If you live in San Francisco, you know how much people like to talk about astronomical rents and the resulting disappearance of our city's artful heritage. Local and national news outlets pit the situation as art versus tech, artists forced out into the streets by unwanted progress, a veritable battle of David versus Google. In a city filled with such an incredible mix of thinkers and creators, I can't believe we perpetuate this story.

We are living in a time and place of unprecedented opportunity for artists. It's true that high-paying positions in business and technology companies have partly contributed to huge increases in the cost of living, but these jobs are not pushing out the art scene. In fact, I believe the current landscape of business and innovation in the Bay Area represents the next frontier for artistic development and success.

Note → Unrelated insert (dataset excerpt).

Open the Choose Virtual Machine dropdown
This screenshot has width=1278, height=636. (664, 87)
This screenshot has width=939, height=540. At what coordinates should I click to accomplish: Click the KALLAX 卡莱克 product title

Generally speaking, the commercial art world has remained unchanged since the inception of the first galleries about 150 years ago. Today, the majority of the market is made up of a fragmented web of local galleries. In addition, a very tiny, exclusive high-end segment of the art world dominates the press. As a result, it takes a lot of time and effort to acquire art, and most people view it as a rarified commodity for the wealthy. For the untold number of artists in the world, landing gallery representation and establishing a career seems about as likely as playing football for the 49ers, thus the starving artist.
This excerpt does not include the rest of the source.